Asymmetric dimethylarginine (ADMA), an inhibitor of nitric oxide synthase, is a novel risk factor of cardiovascular disease. Endothelial progenitor cells (EPCs) bear typical endothelial characteristics and are thought to contribute to neovascularization by providing new endothelial cells (ECs) after arterial injury. Many studies have shown that ADMA can induce EPC apoptosis and dysfunction, but the underlying mechanism is not well understood. EPCs from umbilical cord blood were cultured in EGM-2 medium with particular growth factors and supplemented with 10% fetal bovine serum. The cells were treated with different concentrations of ADMA (5, 10, and 50 μmol/L).
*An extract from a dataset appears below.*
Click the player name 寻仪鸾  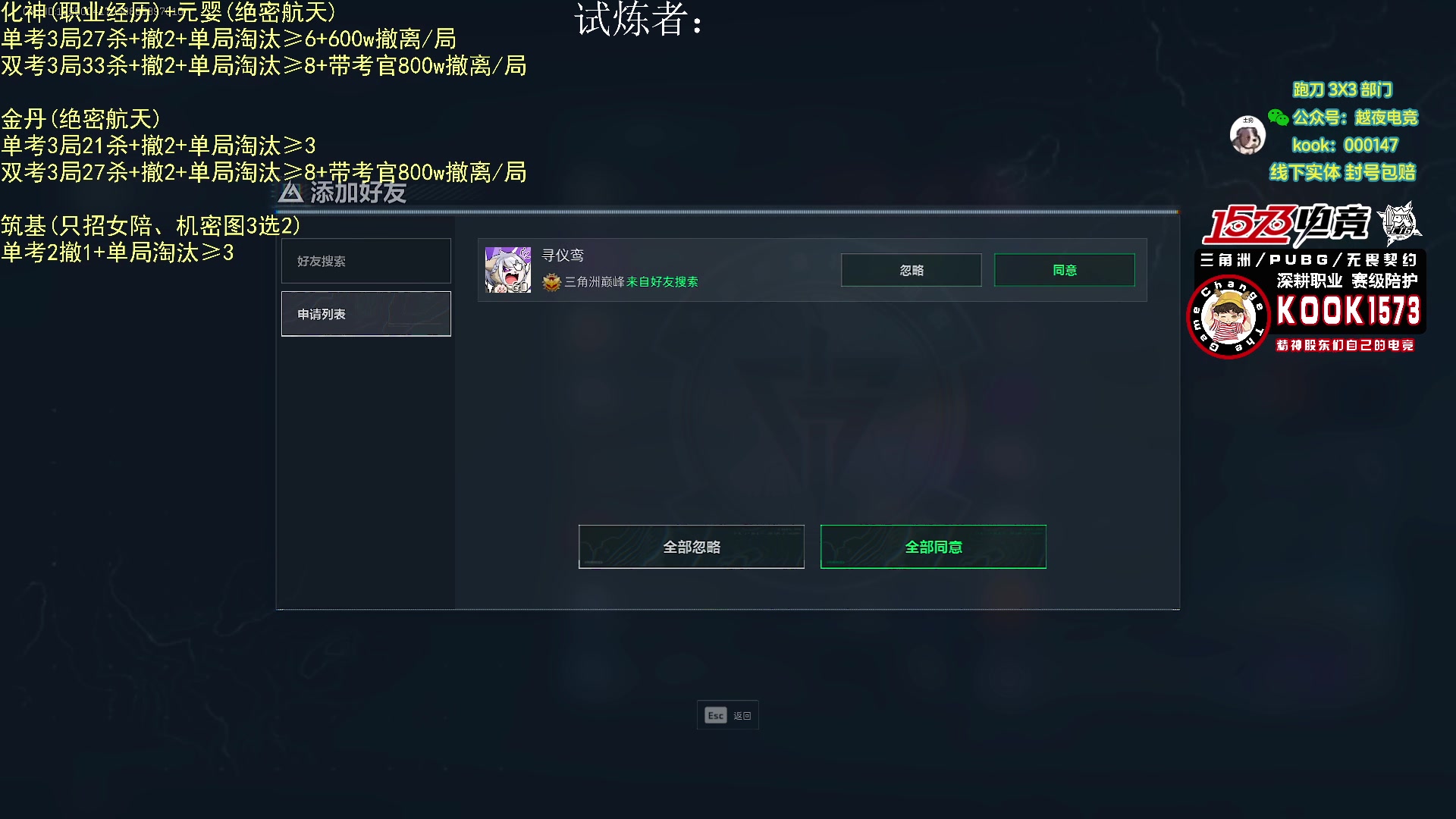[563, 256]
Endoplasmic reticulum (ER) stress marker levels were examined by western blot analysis. After 24-hour incubation, ADMA induced apoptosis of EPCs and significantly decreased the proliferation, migration, and vasculogenesis capacity of EPCs. We also found that ADMA treatment activated phosphorylated protein kinase RNA-activated-like ER kinase (PERK), a stress sensor protein in the endoplasmic reticulum (ER). The activated PERK induced 78 kDa glucose-regulated protein (GRP-78) and C/EBP homologous protein (CHOP) expression. Additionally, the inhibition of the ER stress pathway by Salubrinal (a specific ER stress inhibitor) can attenuate ADMA-induced apoptosis of EPCs. Overall, these observations indicate that ADMA may induce the apoptosis and dysfunction of EPCs through the ER stress pathway.